[Texte fourni]
------------------------------------------------
Et c'est justement l'objet de la pensée de nos deux invités, ce soir, mais je n'aimerais pas aborder ces questions sans le talent qui est le leur. Emmanuel Todd et Marcel Gauchet, je vous remercie d'avoir accepté notre invitation. On ne vous présente plus, je dirais simplement que vous êtes nos plus grands penseurs des mutations du monde contemporain et je pense que c'est précisément dans ces moments de crise que votre parole est précieuse, quand l'histoire s'accélère et qu'il devient impératif de désigner le réel tel qu'il est et non pas tel que la parole gouvernementale et médiatique aimerait qu'il soit. Votre parole d'intellectuels, Emmanuel Macron entendait la reléguer comme tous les vieux corps intermédiaires dans le vieux monde, un vieux monde intellectuel qu'il ressort pourtant pour se mettre en valeur dans a salle à manger de l’Élysée. Mais cette parole se trouve d'autant plus importante que nous avons atteint un stade inégalé dans la destruction de langage et dans la falsification du réel. Quand la parole médiatique est devenue profondément incapable d'une quelconque réflexion de hauteur hormis des plateaux télé remplis d'interventions insignifiantes. Quand ce qu'on appelle les éditocrates montrent de curieux réflexes de cour et tombent dans les pires caricatures de flagorneries aux puissants. Quand l'hystérie aussi gagne les formations politiques elles-mêmes dépassées par le cours des événements. Et quand surtout le gouvernement s'emploie à détruire méthodiquement le sens des mots en abrutissant le langage dans une novlangue qui alimente la colère-même. Alors, comme si, l'expliquait Albert Camus, mal nommer les choses c'est ajouter au malheur du monde, vous pouvez remédier un instant Marcel Gauchet et Emmanuel Todd un peu au malheur français, celui auquel vous avez consacré un livre et qui trouve son toute son actualité aujourd'hui, Marcel Gauchet. Et qui mieux que vous deux pour analyser le gouvernement social actuel, tant c'est vous, il ya bientôt 30 ans, qui avez théorisé la fracture sociale. Cette rupture vous l'expliquerez mieux...

Cette rupture aujourd'hui évidente entre le France éduquée et mobile et une autre, populaire et désintégré, qui a lâché la corde de l'histoire mais semble la reprendre aujourd'hui. Vous n'êtes, par ailleurs contrairement à de trop nombreux intellectuels, pas muets quand il est question de pointer la responsabilité du cadre politique global dans cette crise, celui de la mondialisation néolibérale, mais aussi du libre échange de l'Union Européenne ou de l'Euro. Pour affirmer que s'il y a eu le 17 novembre 2018 c'est parce qu'il ya eu 1992 et 2005. Ainsi je ne vois pas qui de plus compétent que vous en France, nous aurions pu inviter pour évoquer les causes confondues du déchirement actuel de la France, gouvernée par Emmanuel Macron, et pour déterminer vers où il la dirige : un renouveau de la lutte des classes, une partition et, pourquoi pas, une explosion. Nous en parlerons mieux après.
------------------------------------------------
[Enregistrements fournis]
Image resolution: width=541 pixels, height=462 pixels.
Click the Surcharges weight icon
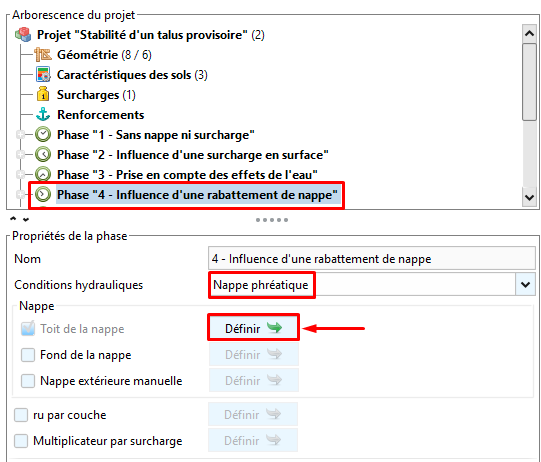[43, 94]
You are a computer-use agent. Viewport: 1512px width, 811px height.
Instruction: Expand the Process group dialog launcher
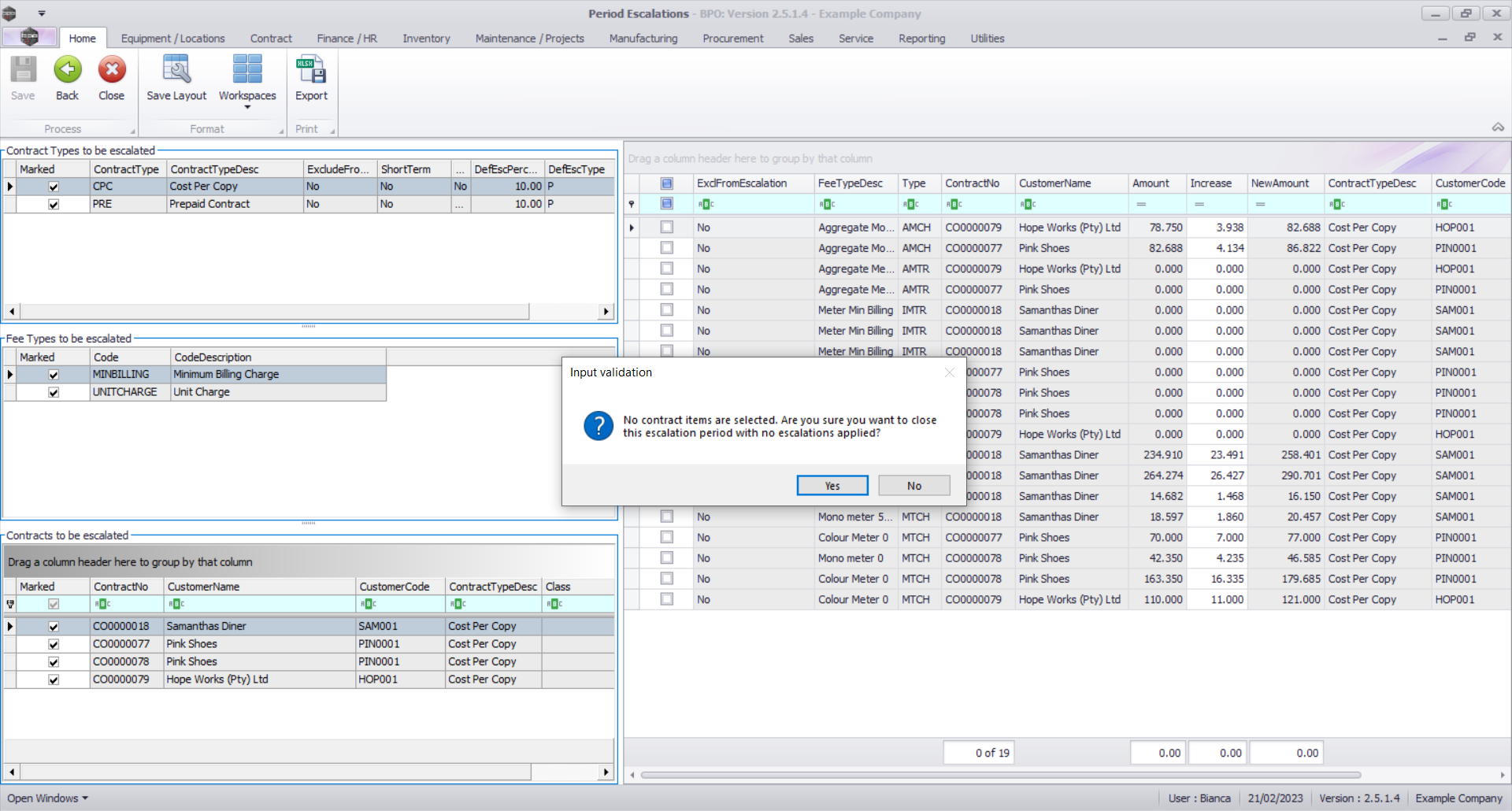[132, 131]
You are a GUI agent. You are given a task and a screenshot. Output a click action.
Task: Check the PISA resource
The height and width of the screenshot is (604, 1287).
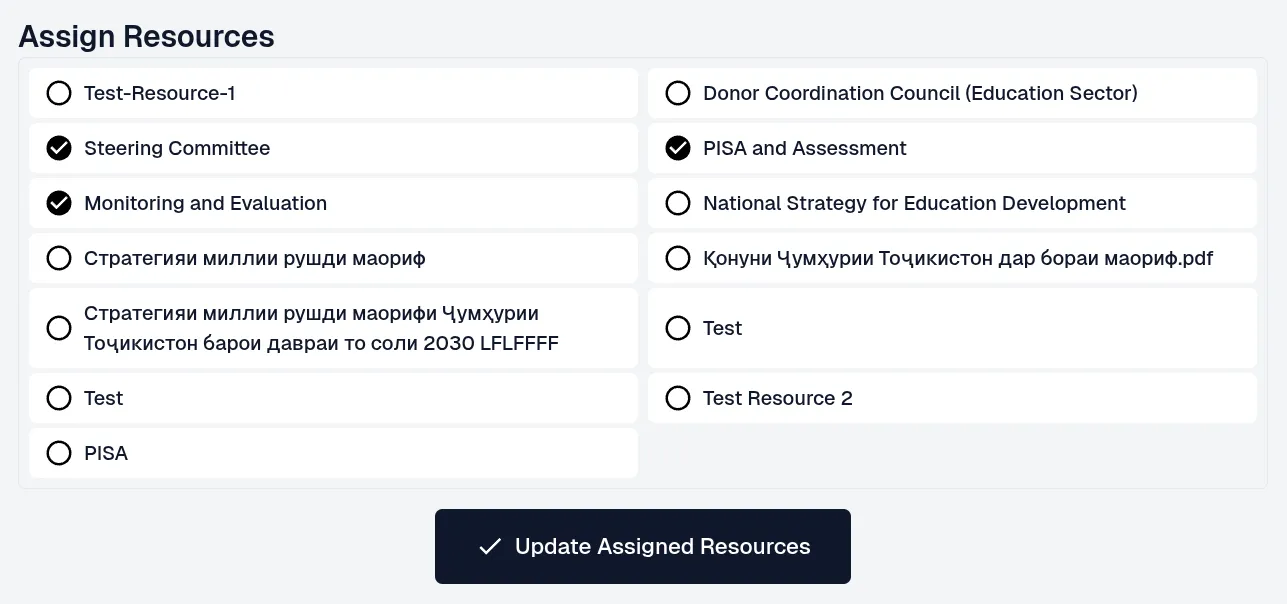click(59, 453)
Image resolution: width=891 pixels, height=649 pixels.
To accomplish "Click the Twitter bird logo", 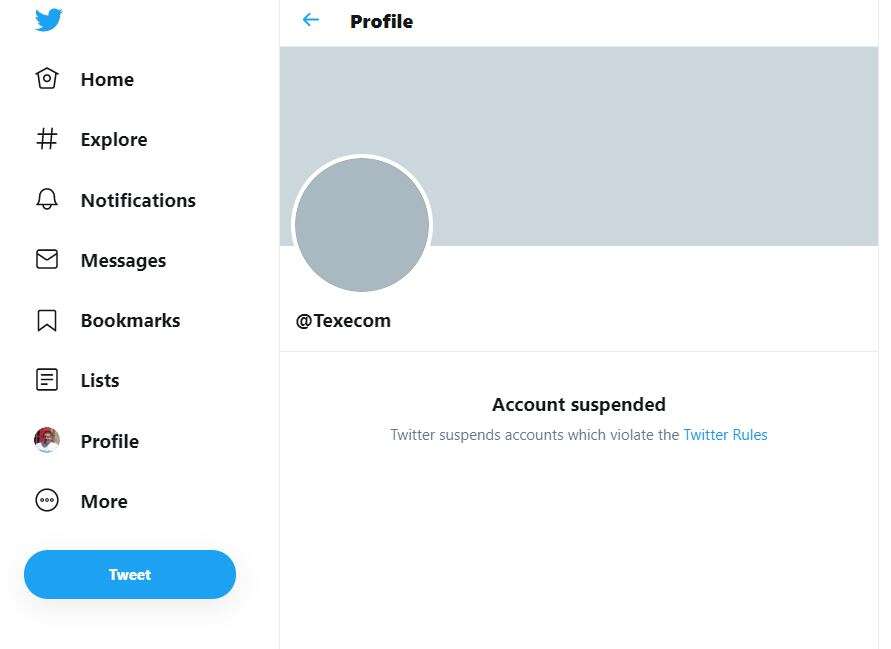I will pos(48,19).
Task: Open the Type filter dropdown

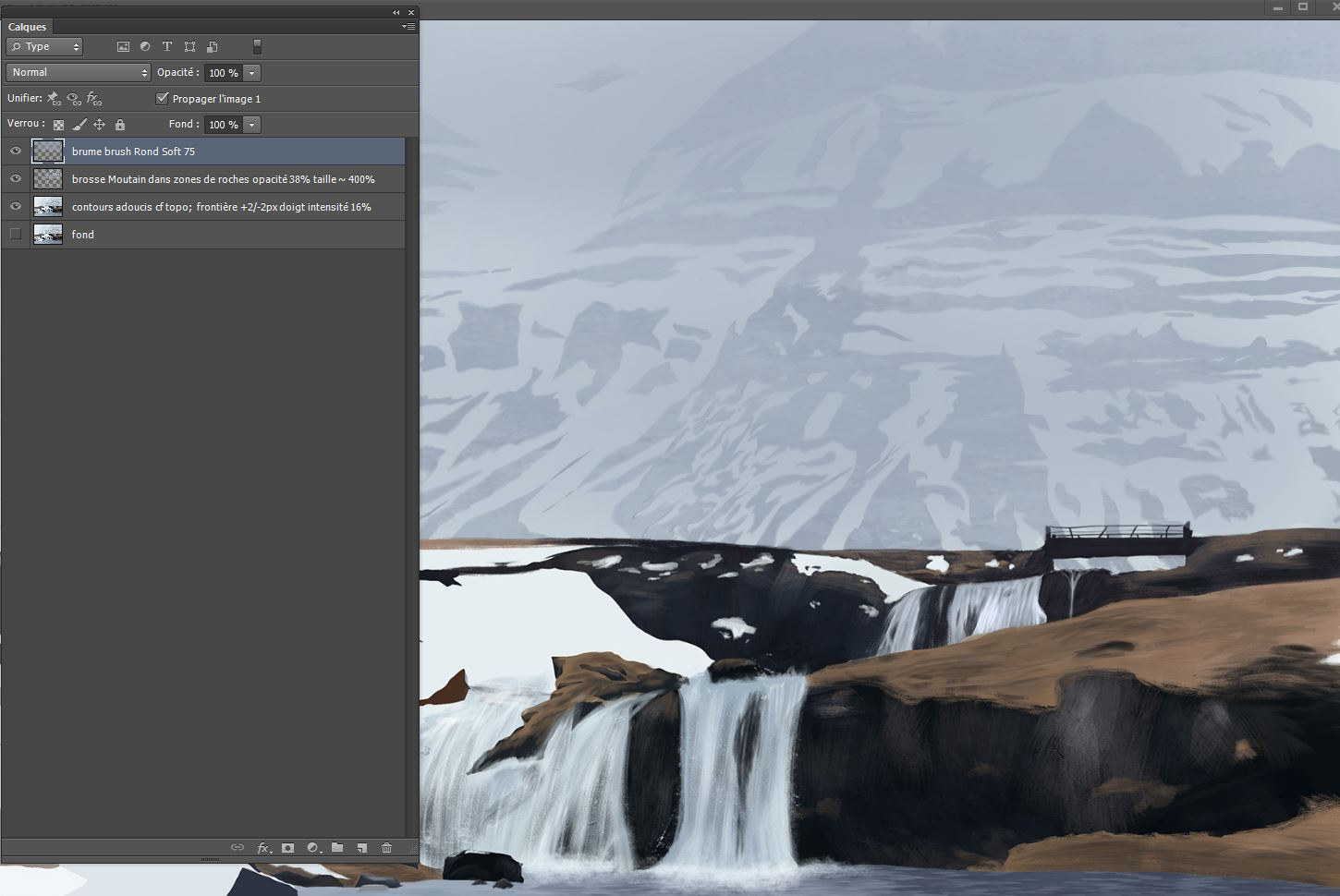Action: point(44,46)
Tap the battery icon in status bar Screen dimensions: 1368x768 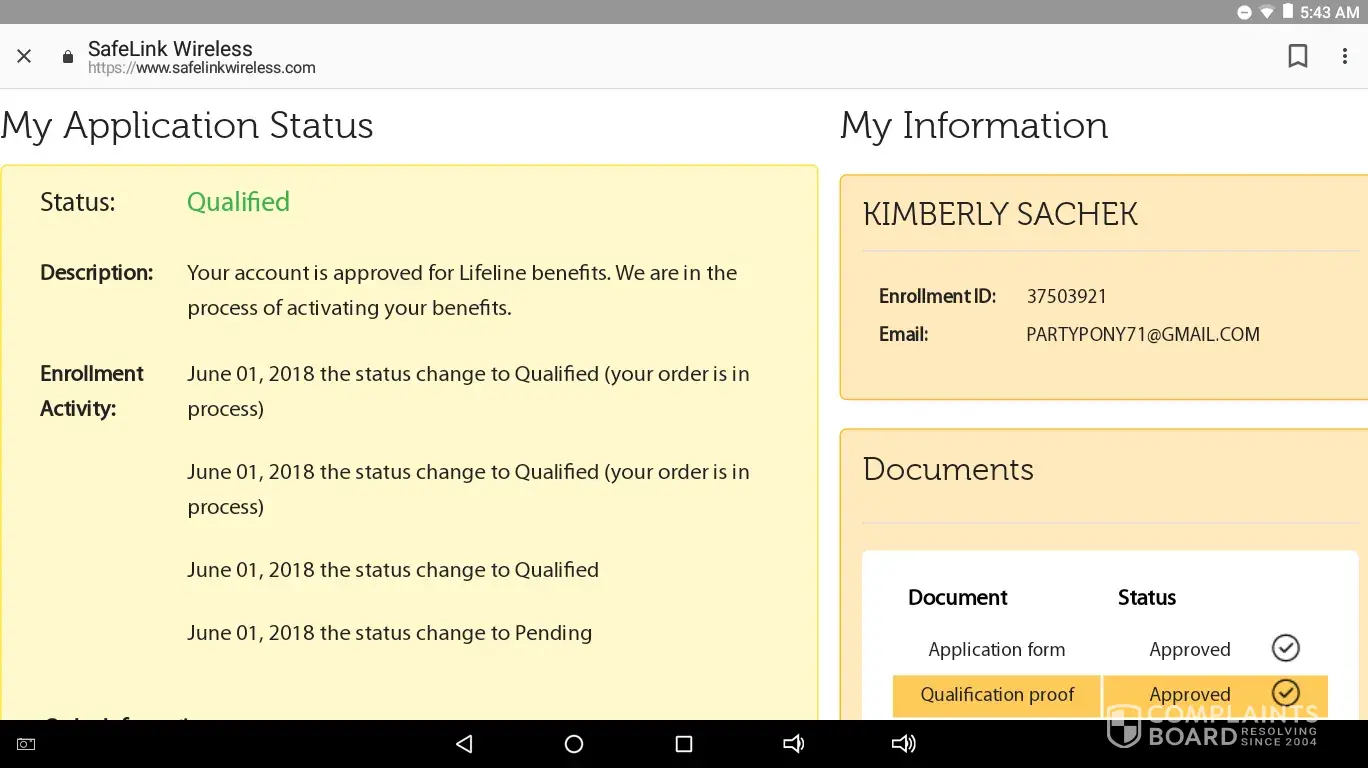[x=1288, y=12]
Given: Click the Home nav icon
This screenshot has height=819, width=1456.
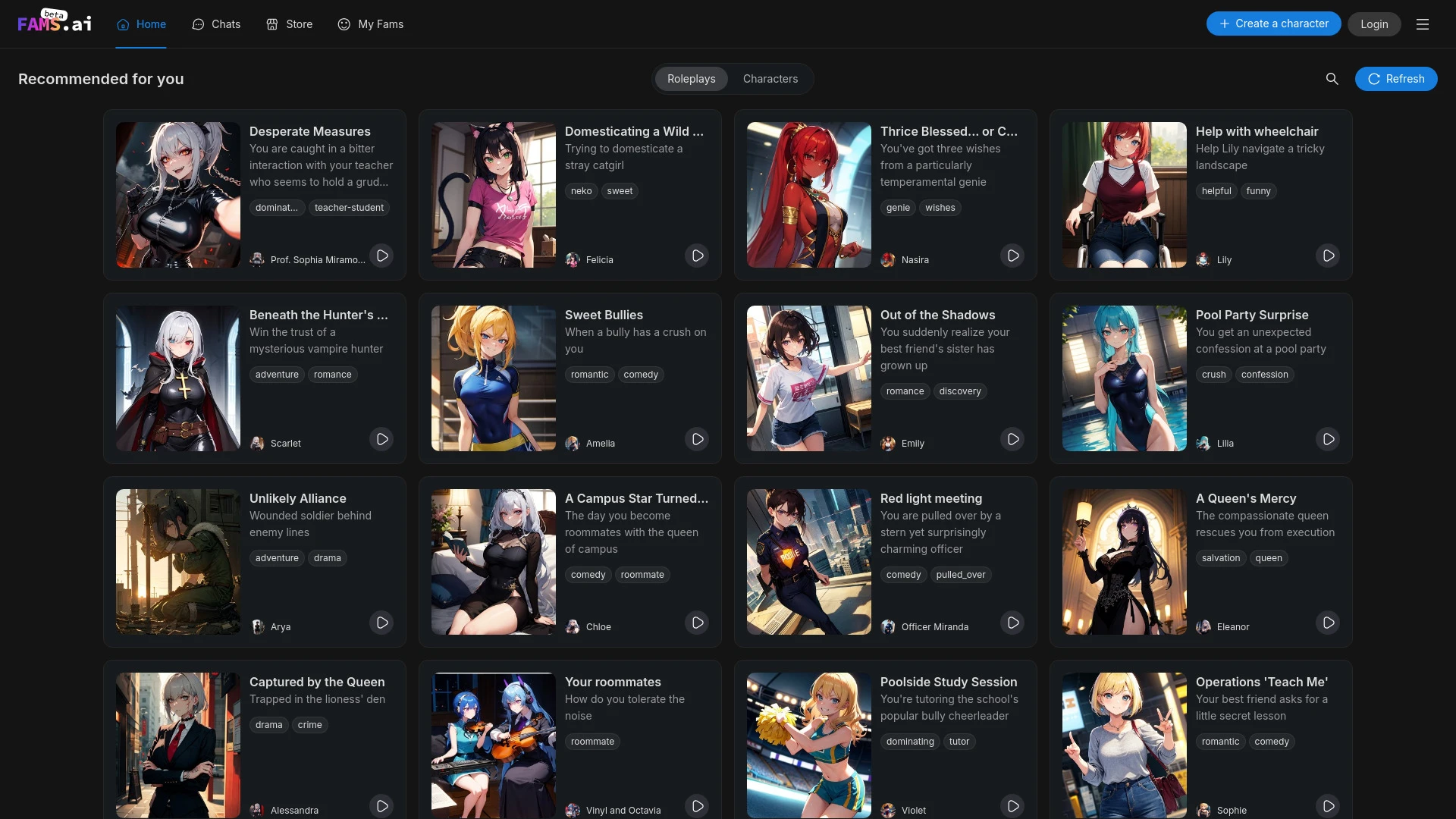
------------------------------------------------
[Travail demandé]
(a) Résumez le texte fourni en deux phrases.
(b) Extrayez du texte fourni le passage allant de « Cette rupture aujourd'hui » jusqu'à « parlerons mieux après. ».

[Réponses successives]
(a) Le texte présente Emmanuel Todd et Marcel Gauchet comme les plus grands penseurs des mutations du monde contemporain, dont la parole est dite précieuse en temps de crise, alors que le langage serait détruit et le réel falsifié par la parole gouvernementale et médiatique. Il rappelle qu'ils ont théorisé la fracture sociale il y a bientôt 30 ans, souligne qu'ils pointent la responsabilité de la mondialisation néolibérale, du libre-échange de l'Union européenne et de l'euro, et les invite à évoquer les causes du déchirement actuel de la France gouvernée par Emmanuel Macron.

(b)
Cette rupture aujourd'hui évidente entre le France éduquée et mobile et une autre, populaire et désintégré, qui a lâché la corde de l'histoire mais semble la reprendre aujourd'hui. Vous n'êtes, par ailleurs contrairement à de trop nombreux intellectuels, pas muets quand il est question de pointer la responsabilité du cadre politique global dans cette crise, celui de la mondialisation néolibérale, mais aussi du libre échange de l'Union Européenne ou de l'Euro. Pour affirmer que s'il y a eu le 17 novembre 2018 c'est parce qu'il ya eu 1992 et 2005. Ainsi je ne vois pas qui de plus compétent que vous en France, nous aurions pu inviter pour évoquer les causes confondues du déchirement actuel de la France, gouvernée par Emmanuel Macron, et pour déterminer vers où il la dirige : un renouveau de la lutte des classes, une partition et, pourquoi pas, une explosion. Nous en parlerons mieux après.